Increased productivity, sustainable food system improve global food security - FAO

Nairobi, Kenya (PANA) - While international agricultural commodity markets appear to have reached calmer conditions after record highs last year, food commodity prices are anticipated to remain on a higher plateau over the next decade, according to the latest Agricultural Outlook by the Organization for Economic Cooperation and Development (OECD) and the UN Food and Agriculture Organization (FAO).

This will be underpinned by firm demand but a slowing growth in global production, the OECD-FAO said.

The report was published Wednesday by the FAO in Rome.

The report suggests that in addition to population growth, higher per capita incomes, urban migration and changing diets in developing countries (where there is rising requirement for biofuel feedstocks), are underpinning demand pressures.

At the same time, agricultural output by traditional exporting developed countries has been slow to respond to higher prices in the last decade.

Higher demand will be met increasingly by supplies that come to market at higher cost.

With farmland areas expected to expand only slightly in the coming decade, additional production will need to come from increased productivity, including by reducing productivity gaps in developing countries, the report said.

The Outlook anticipates that agricultural output growth will slow to an average of 1.7 percent annually over the next 10 years, down from a trend rate of over 2 percent per year in recent decades.

Higher input costs, increasing resource constraints, growing environmental pressures and the impacts of climate change will all serve to dampen supply response.

Much of the projected growth will come from developing countries, which will increasingly dominate in the production of most agricultural commodities, and also take on a more important role in commodity trade.

"Increased productivity, green-growth and more open markets will be essential if the food and nutrition requirements of future generations are to be met," said OECD Secretary-General Angel Gurría. "Governments should renounce trade-distorting practices and create an enabling environment for a thriving and sustainable agriculture underpinned by improved productivity.

"We have highlighted many of these issues in our work on food security for the G20 and this Outlook provides further important analysis and recommendations to governments. For consumers, especially for the millions of people living in extreme poverty, high food prices have caused considerable hardship."

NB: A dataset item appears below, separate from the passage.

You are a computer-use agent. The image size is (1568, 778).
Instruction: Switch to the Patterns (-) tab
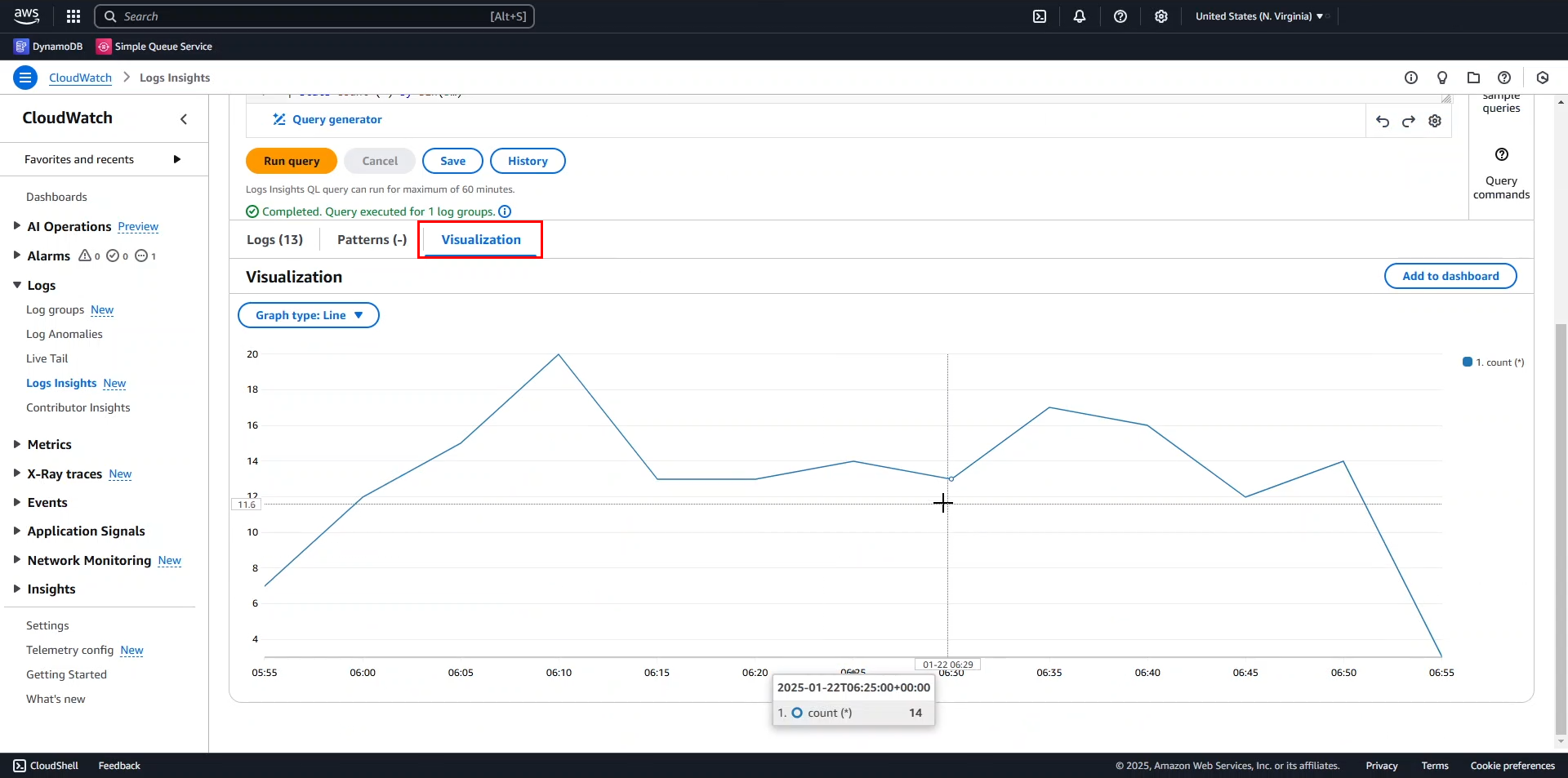tap(372, 239)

FAO Director-General José Graziano da Silva, said "We need to redouble our efforts to bring down the number of hungry people. We must focus on increasing sustainable productivity growth, especially in developing countries, and especially for small producers.

"High real prices for agricultural commodities provide higher incentives for farmers and rural development, especially where markets are open and price mechanisms function well, and where farmers also have the capacity to respond."

The Outlook notes that 25 percent of all agricultural land is highly degraded; critical water scarcity in agriculture is a fact for many countries and several fish stocks are over-exploited or at risk.

There is a growing consensus that extreme weather events are becoming more frequent and climatic patterns are changing in many parts of the world.

Beyond its call for complementary policies to address productivity and sustainability, the report recognizes that the private sector will play the lead role in agriculture going forward.

Governments should encourage better agronomic practices, create the right commercial, technical and regulatory environment and strengthen agricultural innovation systems, including research, education, extension, and infrastructure, with attention to the specific needs of smallholders.